TL;DR: Never use your browser’s built-in password manager, it has absolutely 0 security. I use KeePass, DX on mobile and XC on laptop with the supplement of Syncthing to access the latest version of the vault from both devices and backing the vault up to MEGA cloud, which has a memorable account password, just in case of unpredictable events. It can’t be bruteforced from all ends, thanks to Argon2 decryption algorithm, which you need to enable manually.
My journey on this began when I wasn’t aware of the privacy online, was happily using Chrome’s built-in password vault on mobile and Edge’s on laptop. Until I learned how Stealers work on Windows (programs that can read your browser cookies, bookmarks, password, etc.) Then I found out that password vault is a part of account sync, therefore it needs to be sent somewhere like Microsoft’s/Google’s servers. “It’s okay, because they’re encrypted, right?” Little did I know that they’re stored in a plaintext .csv file in both browsers. That’s the reason why I stopped using them.
But I loved the concept of password managers and started looking for alternatives that:
- Store the data encrypted
- Don’t share it over Internet
- Have the same autofill expirience
All popular managers I could find were having 1 concern - they’re all cloud based. You’re never sure what goes on on the server side of things.
Then I found a magnificent solution with all 3 criterias passed - KeePass. There was a lot of choice for the clients, and the one I chose was keepass2android (offline). Yeah, pretty attracting name. The UI definitely wasn’t the best, which is the reason I went to KeePassDX, but both worked and I haven’t encountered any bugs in them. The same database (that’s how password vaults are called in KeePass) works no matter from what client you use it.
But there was just 1 minor inconvenience - the lack of sync. By that time I started to use my laptop more frequently and manually typing 64 symbols long passwords (now I don’t know why I went full maximum with the randomizer, since bruteforcing passwords on websites is a long-gone issue) became uncomfortable I started to use Syncthing to have my latest database on both devices.
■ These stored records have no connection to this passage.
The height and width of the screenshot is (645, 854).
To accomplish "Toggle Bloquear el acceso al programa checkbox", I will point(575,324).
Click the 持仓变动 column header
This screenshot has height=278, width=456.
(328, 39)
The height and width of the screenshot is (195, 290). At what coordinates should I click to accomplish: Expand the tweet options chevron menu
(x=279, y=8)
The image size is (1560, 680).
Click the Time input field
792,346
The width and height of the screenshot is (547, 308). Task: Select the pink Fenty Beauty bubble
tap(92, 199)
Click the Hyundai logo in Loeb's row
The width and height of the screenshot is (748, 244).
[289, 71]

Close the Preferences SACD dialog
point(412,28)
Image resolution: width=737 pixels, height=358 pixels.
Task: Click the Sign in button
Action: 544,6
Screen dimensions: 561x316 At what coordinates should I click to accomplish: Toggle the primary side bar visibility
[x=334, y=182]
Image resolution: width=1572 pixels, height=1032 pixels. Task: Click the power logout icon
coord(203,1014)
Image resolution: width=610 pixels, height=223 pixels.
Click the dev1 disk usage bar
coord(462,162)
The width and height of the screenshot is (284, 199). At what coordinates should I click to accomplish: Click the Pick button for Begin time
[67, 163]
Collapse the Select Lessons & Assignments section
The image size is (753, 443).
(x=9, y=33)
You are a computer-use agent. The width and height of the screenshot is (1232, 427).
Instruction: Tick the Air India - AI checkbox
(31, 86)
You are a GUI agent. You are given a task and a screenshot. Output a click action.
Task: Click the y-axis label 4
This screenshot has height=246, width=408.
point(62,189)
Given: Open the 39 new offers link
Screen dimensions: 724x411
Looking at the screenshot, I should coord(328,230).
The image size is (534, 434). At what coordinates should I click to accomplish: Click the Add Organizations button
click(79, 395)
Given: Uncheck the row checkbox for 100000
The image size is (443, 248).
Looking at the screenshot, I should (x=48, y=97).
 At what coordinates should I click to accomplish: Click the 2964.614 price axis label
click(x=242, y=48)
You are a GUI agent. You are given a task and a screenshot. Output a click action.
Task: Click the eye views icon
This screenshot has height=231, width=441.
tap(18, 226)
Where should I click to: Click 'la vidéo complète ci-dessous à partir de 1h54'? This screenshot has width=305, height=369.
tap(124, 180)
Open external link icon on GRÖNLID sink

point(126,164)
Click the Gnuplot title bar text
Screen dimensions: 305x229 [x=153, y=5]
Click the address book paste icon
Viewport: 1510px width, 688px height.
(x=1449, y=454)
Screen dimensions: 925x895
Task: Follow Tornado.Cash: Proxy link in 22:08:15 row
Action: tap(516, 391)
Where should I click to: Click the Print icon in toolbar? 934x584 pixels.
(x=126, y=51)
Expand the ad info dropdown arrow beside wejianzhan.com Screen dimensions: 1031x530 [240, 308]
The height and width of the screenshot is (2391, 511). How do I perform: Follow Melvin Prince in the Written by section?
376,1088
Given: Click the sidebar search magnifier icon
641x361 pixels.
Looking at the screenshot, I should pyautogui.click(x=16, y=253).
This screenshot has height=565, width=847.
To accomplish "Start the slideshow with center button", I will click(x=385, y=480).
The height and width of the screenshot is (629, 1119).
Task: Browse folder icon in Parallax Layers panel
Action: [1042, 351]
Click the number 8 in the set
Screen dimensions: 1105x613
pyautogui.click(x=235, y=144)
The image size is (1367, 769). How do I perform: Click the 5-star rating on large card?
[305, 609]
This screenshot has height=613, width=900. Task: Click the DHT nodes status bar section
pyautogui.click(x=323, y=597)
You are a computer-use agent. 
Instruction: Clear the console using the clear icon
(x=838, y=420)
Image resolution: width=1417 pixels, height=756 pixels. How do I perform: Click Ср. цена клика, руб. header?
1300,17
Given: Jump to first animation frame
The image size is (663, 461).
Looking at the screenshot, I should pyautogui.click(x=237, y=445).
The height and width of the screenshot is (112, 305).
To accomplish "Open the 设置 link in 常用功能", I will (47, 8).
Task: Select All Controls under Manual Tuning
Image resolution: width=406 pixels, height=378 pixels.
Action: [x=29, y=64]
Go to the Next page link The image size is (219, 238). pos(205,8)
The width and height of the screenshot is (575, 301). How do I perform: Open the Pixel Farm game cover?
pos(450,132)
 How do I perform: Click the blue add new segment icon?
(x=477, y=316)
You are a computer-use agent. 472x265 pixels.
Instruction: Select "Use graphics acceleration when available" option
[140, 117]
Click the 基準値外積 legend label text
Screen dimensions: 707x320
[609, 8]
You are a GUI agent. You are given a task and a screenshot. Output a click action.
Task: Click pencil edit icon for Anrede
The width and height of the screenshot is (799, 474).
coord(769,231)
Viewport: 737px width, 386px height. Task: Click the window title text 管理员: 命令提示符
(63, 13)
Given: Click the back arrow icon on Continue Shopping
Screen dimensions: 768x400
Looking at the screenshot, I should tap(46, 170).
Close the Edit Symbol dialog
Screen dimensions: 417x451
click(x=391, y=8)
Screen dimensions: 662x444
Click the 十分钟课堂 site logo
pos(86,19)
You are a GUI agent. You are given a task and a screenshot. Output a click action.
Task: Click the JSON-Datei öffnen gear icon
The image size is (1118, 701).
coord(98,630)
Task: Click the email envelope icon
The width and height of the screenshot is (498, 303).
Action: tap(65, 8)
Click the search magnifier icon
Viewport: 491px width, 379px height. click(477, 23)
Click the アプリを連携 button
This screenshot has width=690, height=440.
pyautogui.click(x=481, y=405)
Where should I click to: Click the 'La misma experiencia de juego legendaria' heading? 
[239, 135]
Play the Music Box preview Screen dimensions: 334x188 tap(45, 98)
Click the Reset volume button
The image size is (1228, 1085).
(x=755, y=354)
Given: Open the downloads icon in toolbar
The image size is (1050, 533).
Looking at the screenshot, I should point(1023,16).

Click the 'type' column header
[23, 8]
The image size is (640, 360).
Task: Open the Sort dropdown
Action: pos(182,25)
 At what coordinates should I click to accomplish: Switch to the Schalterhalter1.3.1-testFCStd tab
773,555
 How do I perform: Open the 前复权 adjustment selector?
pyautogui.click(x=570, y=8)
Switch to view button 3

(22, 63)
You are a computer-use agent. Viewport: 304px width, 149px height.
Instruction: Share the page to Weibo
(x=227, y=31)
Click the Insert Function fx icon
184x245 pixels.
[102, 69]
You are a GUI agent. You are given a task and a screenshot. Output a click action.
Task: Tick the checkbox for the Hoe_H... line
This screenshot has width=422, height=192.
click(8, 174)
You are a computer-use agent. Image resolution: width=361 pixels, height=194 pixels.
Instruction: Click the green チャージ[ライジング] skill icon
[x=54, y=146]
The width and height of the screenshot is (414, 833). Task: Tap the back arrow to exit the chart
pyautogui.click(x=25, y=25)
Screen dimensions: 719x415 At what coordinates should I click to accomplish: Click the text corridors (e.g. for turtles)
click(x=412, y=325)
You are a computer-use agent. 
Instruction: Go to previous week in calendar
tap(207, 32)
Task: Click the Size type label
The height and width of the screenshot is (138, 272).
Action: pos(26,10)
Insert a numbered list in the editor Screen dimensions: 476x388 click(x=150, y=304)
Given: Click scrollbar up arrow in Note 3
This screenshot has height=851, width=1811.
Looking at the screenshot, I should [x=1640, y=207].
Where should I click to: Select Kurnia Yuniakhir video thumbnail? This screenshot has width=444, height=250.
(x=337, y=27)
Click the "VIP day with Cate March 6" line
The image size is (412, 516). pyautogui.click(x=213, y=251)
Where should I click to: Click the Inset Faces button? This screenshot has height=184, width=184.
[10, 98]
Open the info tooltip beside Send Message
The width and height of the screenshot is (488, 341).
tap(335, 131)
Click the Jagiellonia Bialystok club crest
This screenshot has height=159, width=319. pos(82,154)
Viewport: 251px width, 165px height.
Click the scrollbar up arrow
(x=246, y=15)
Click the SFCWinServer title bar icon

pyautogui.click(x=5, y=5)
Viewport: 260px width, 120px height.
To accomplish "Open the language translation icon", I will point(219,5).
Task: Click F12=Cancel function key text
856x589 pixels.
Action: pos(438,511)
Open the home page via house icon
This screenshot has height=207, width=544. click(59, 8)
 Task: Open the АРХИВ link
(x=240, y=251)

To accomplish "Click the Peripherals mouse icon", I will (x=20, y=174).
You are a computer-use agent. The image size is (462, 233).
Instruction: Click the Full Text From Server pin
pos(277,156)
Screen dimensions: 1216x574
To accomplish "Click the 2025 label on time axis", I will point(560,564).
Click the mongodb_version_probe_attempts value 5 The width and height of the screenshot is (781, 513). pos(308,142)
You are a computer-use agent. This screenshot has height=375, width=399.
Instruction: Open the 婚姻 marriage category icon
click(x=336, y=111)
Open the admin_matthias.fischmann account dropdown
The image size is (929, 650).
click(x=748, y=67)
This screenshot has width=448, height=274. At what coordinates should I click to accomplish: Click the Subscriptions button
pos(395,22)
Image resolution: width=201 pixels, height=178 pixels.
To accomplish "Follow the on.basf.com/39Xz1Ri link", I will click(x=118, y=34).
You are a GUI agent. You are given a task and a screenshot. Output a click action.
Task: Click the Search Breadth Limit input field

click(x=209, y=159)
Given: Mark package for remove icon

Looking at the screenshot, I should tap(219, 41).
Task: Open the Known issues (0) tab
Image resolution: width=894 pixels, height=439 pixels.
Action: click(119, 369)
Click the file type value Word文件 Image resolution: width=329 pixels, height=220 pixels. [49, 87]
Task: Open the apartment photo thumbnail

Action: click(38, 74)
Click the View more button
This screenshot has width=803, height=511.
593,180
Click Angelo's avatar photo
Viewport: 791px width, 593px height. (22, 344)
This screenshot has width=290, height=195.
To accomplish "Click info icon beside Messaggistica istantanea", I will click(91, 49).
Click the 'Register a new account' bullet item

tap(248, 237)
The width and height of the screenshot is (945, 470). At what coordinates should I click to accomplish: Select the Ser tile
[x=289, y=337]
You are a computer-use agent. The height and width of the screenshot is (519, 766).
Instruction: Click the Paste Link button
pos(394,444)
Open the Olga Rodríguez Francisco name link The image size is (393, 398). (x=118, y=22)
Realising that I could lose my database forever without proper backups I probably made a debatable decision - backing it up to MEGA cloud, basically to someone else’s computer. It has a memorable, not reused password. But if the tipping point happens, at least I would know what to do.
Have I violated the second premise? Yes, but at least I know where, how and what is being sent to the cloud. Database is useless without the key anyways.
Could it be bruteforced by the ops? There’s a key derivation function for the master key called Argon2, which is designed to be slow. For example it can only process 1 request per second (configurable) and considering that bruteforcing tries millions if not billions passwords in the run Argon2 significantly increases the time it takes. Though bruteforce is absolutely random: it can either go on for centuries (if the computer will even live for that long) still with no avail or unlock it first try. Yet Argon2 is not the default option on most clients for some reason. Maybe the variety of users’ hardware is the reason.